US space tourist set for blast-off
US space tourist set for blast-off
US software mogul Charles Simonyi is due to blast off aboard a Russian spaceship on Saturday.

Baikonur (Kazakhstan): US software mogul Charles Simonyi is due to blast off aboard a Russian spaceship on Saturday watched by his friend, lifestyle guru Martha Stewart.

Fifty-eight-year old Simonyi, a billionaire founding father of Microsoft, will depart for the International Space Station (ISS) aboard the Soyuz TMA-10 spaceship with Russian cosmonauts Fyodor Yurchikhin and Oleg Kotov at 11:31 pm (1731 GMT).

Stewart has flown to the Soviet-era Baikonur Cosmodrome to watch Simonyi take off from the launch pad used by Yuri Gagarin in 1961 when he became the first man to travel into space.

Simonyi, the world's fifth space tourist, paid $25 million for the 12-day trip.

He is carrying a special dinner packed in an aluminium container that he will share with ISS colleagues on Russia's Cosmonauts Day on April 12.

Stewart chose the menu which features roast quail, duck breast with capers and rice pudding, among other courses.
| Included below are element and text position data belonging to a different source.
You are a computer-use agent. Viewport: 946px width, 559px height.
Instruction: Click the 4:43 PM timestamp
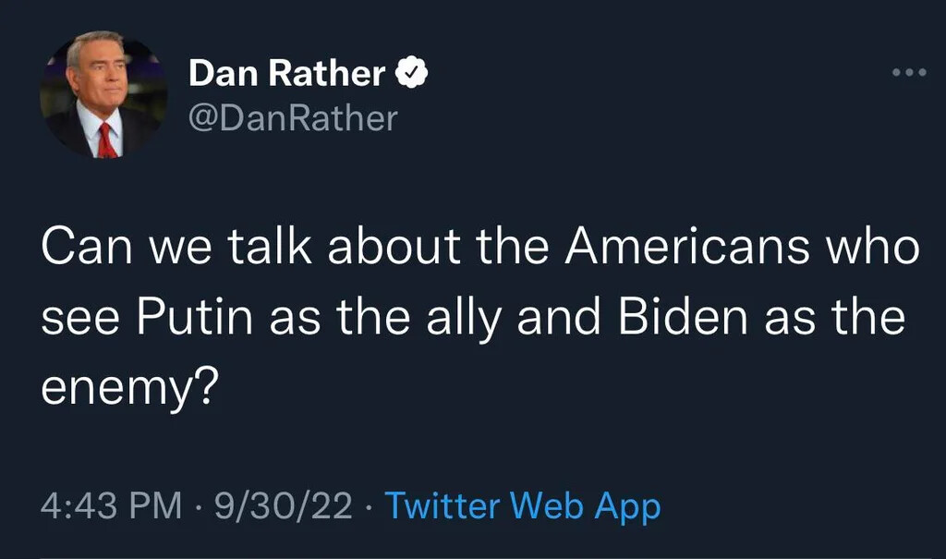coord(112,506)
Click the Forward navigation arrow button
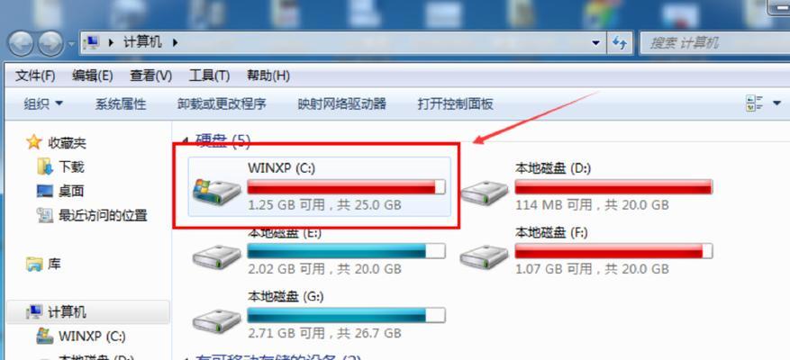790x360 pixels. point(50,43)
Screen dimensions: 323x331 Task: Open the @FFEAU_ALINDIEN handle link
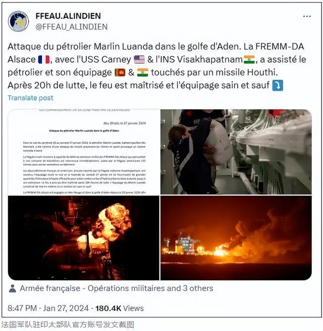72,27
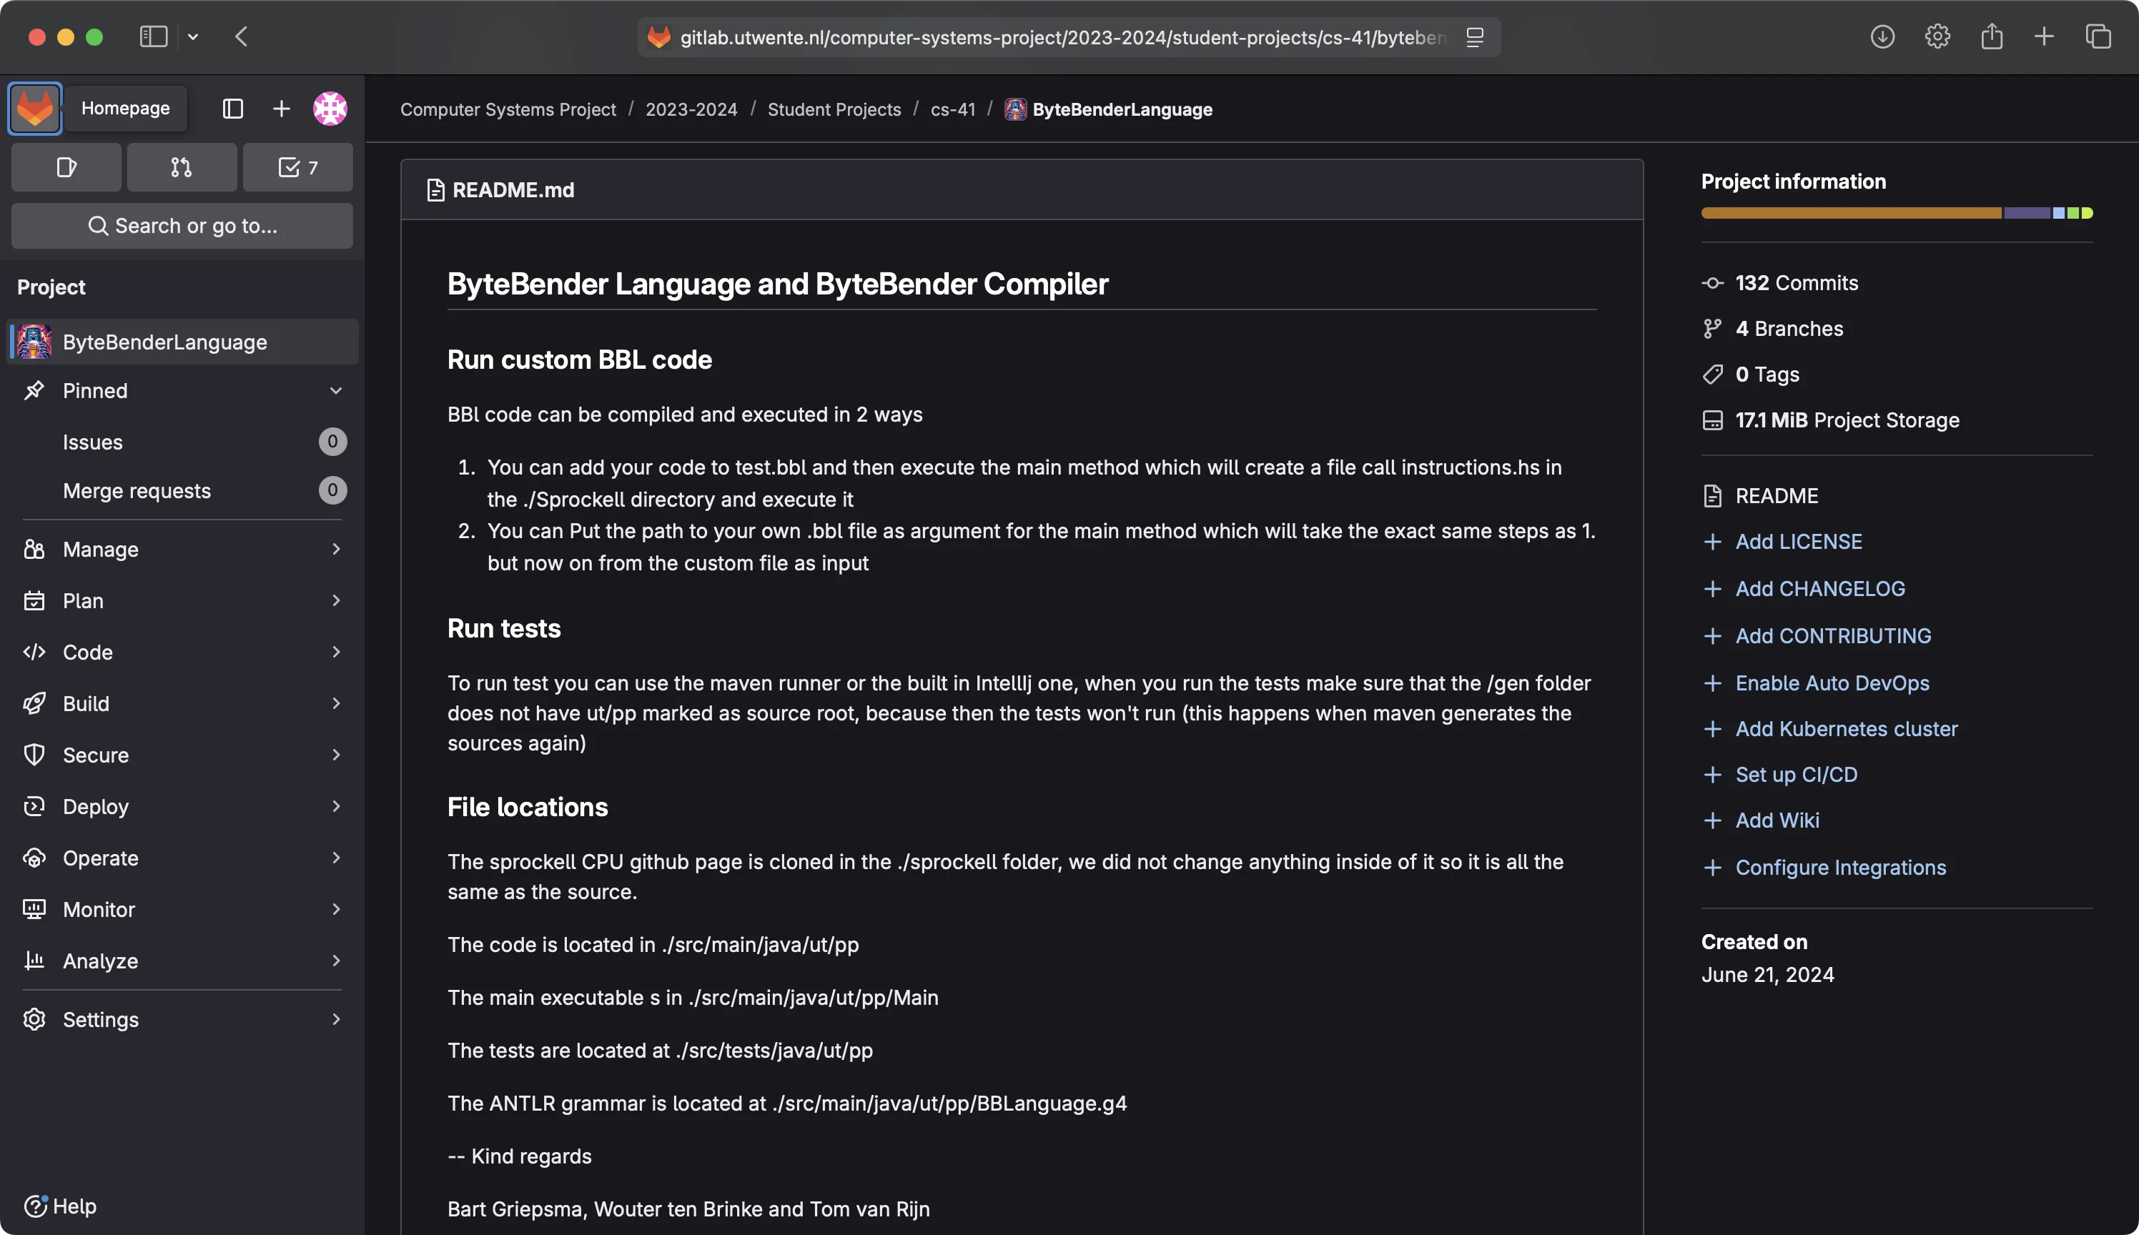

The two Americans have been romantically linked.

Yurchikhin, speaking from behind a glass pane alongside Simonyi, said with a smile about the dinner: "I would like to add the crew regards the wine sauce strictly just as sauce."

In quarantine ahead of the flight, Simonyi looked confident as he spoke to reporters on Friday.
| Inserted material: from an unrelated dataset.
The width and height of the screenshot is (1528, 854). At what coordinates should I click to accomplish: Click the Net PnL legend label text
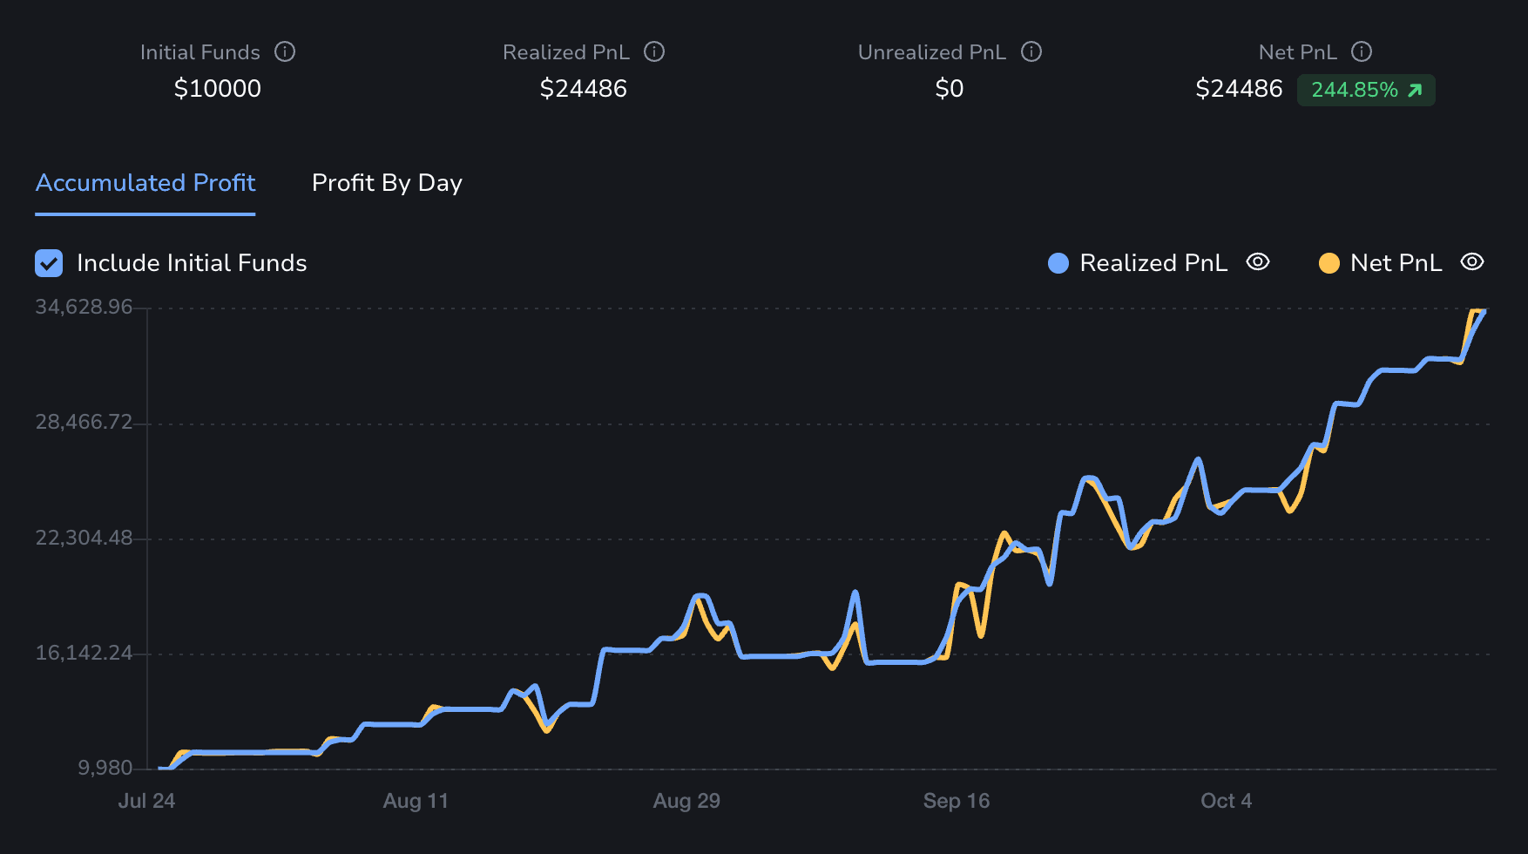coord(1395,262)
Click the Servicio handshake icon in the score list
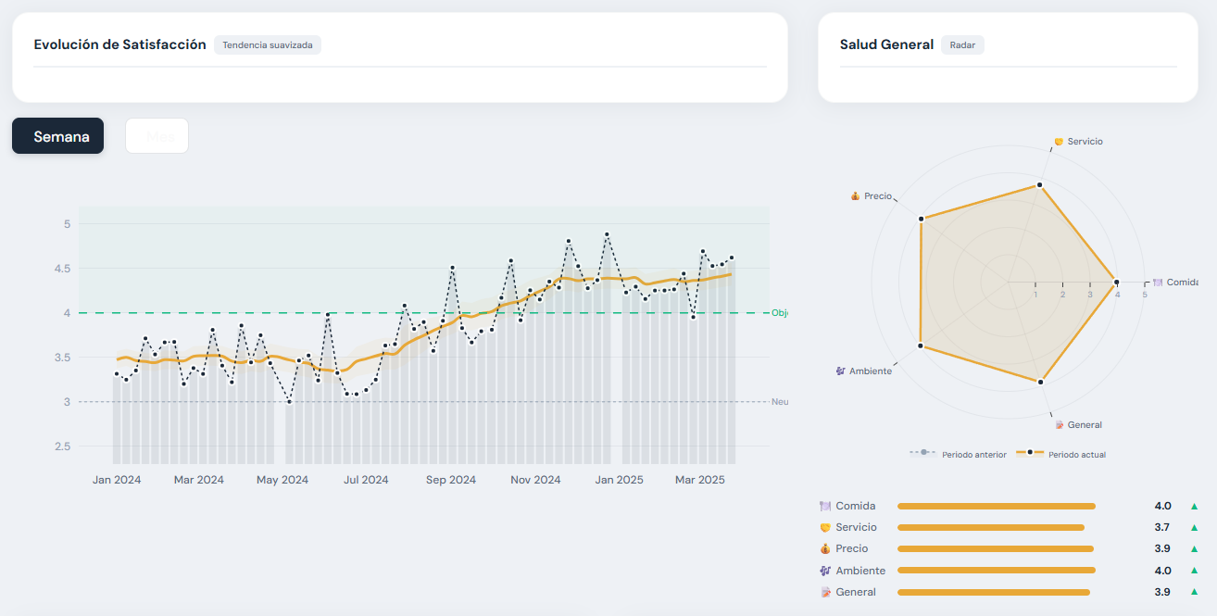The width and height of the screenshot is (1217, 616). 825,527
"We don't know what we will find but we have to go and find it," said Simonyi, who will conduct scientific experiments on the ISS. "It's a very rare occasion and we have our duty to help any way we can."

Later in a private last farewell before the launch, Stewart and Simonyi, separated by the glass quarantine panel, exchanged personal words and waved goodbye to one another.
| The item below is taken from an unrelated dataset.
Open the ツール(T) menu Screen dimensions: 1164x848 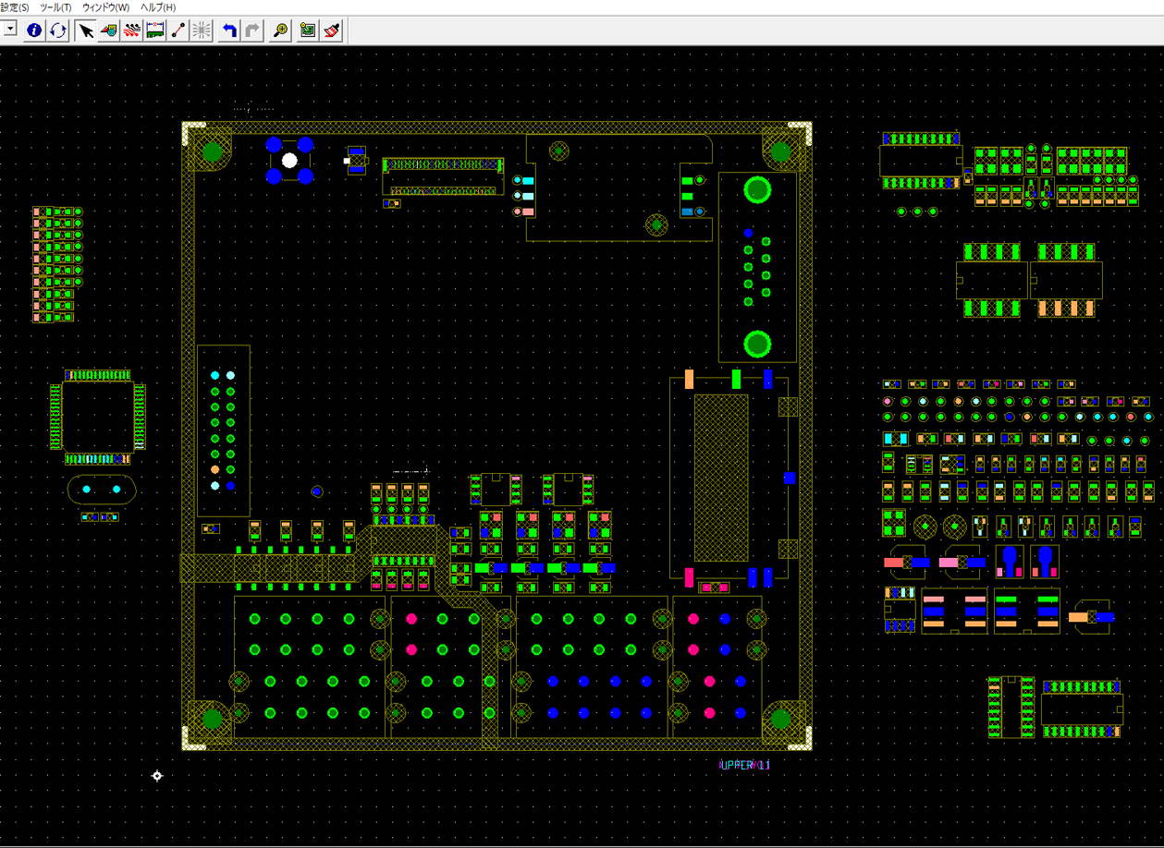[x=55, y=7]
Simonyi was born in Hungary and moved to the United States where he joined a start-up company called Microsoft and made a fortune developing some of its most profitable applications like Word.

Simonyi, who now runs his own company, and the Russian cosmonauts are due to dock with the ISS on Monday.

He spent several months training at a Soviet-era space center near Moscow. He said he had asked other space tourists for tips.

"They gave me a lot of advice -- not to move my head, not to drink too much before the launch," Simonyi said.